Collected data
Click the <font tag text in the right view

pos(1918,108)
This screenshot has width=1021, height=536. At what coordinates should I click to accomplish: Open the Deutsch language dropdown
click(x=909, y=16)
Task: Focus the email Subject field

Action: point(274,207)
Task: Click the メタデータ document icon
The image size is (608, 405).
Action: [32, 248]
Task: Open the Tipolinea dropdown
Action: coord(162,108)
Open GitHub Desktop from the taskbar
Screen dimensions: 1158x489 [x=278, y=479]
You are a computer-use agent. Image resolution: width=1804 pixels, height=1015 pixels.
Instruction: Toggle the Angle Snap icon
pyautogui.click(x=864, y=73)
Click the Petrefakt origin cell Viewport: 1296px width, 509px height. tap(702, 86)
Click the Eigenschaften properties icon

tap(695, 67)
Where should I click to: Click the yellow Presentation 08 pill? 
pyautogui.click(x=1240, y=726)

## Aim
Copy out the data word for word, from its first line down through the line containing "Action: point(274,207)".

## Exercise answer
Click the <font tag text in the right view

pos(1918,108)
This screenshot has width=1021, height=536. At what coordinates should I click to accomplish: Open the Deutsch language dropdown
click(x=909, y=16)
Task: Focus the email Subject field

Action: point(274,207)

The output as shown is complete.